Jack is also a competent martial artist, trained primarily in jujutsu.

== Other versions ==
In the alternate future of Kingdom Come, Jack has a teenaged African American successor known as "Stars". Though he takes his name and motif from the Star-Spangled Kid, Stars uses Jack's cosmic staff and dresses in a similar leather jacket and bandana.

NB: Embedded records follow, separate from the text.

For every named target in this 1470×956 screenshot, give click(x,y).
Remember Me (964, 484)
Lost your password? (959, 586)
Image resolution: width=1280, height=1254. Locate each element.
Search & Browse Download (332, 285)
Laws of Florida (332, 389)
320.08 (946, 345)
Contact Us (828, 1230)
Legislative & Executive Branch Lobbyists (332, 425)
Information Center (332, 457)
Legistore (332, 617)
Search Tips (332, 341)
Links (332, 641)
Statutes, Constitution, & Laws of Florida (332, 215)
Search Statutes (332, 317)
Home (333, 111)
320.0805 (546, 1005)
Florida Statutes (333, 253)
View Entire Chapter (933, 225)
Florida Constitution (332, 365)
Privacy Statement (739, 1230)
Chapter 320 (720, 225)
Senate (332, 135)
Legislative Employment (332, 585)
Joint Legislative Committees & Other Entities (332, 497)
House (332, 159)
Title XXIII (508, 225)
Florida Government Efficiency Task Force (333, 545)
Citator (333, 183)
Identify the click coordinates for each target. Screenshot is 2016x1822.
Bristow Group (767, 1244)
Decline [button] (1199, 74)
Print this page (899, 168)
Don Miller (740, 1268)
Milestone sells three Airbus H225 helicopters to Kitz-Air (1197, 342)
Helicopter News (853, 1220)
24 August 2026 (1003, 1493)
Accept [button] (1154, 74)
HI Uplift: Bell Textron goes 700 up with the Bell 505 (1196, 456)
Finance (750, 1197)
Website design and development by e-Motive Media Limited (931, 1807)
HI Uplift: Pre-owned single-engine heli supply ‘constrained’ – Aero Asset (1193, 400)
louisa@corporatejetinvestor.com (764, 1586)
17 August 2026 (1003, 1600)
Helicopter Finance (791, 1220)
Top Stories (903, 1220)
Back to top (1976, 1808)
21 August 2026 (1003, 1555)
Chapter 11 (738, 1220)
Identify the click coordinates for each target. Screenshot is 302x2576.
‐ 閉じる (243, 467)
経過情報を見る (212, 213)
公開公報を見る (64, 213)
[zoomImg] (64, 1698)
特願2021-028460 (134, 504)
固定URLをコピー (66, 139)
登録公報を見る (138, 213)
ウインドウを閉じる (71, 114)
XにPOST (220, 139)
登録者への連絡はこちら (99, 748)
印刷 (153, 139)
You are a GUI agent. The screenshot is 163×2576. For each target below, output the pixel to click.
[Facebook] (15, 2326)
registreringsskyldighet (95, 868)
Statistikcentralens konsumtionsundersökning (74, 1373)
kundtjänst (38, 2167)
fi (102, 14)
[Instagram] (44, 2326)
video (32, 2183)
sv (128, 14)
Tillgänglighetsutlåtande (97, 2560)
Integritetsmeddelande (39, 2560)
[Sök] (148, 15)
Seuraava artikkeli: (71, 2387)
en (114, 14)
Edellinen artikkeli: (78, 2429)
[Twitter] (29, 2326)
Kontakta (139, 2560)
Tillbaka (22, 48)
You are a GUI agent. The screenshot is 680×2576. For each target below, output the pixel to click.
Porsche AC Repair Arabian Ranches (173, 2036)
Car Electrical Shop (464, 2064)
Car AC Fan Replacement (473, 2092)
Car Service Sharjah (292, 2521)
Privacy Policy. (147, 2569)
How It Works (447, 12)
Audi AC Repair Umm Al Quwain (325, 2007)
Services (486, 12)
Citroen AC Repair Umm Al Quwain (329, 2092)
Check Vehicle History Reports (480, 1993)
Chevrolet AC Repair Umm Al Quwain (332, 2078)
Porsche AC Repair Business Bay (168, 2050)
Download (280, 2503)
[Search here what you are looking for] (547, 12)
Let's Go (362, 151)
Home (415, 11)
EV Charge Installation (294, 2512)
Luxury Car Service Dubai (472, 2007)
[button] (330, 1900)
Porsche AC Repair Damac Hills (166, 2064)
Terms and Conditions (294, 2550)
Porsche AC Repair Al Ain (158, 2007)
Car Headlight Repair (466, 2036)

In the alternate future of Titans Tomorrow, Courtney Whitmore is known as Starwoman and wears Jack's trademark jacket in addition to the staff.

==Reception==
The character of Jack Knight, specifically his relationship with his father and Opal City, has been seen as an example of a "new wave" of DC Comics from the 1990s reviving Golden Age heroes, with an emphasis on nostalgia, legacy, and mythology building.

==In other media==
===Television===
A television series based on Jack Knight / Starman and his father Ted Knight was being developed by the creators of Smallville and Birds of Prey. Following the latter series' failure in 2003, the Starman series was described as "indefinitely on hold".

===Merchandise===
- Jack Knight / Starman received two figures in the DC Direct line in 1999.
- Jack Knight / Starman received a figure in Mattel's DC Universe Classics line.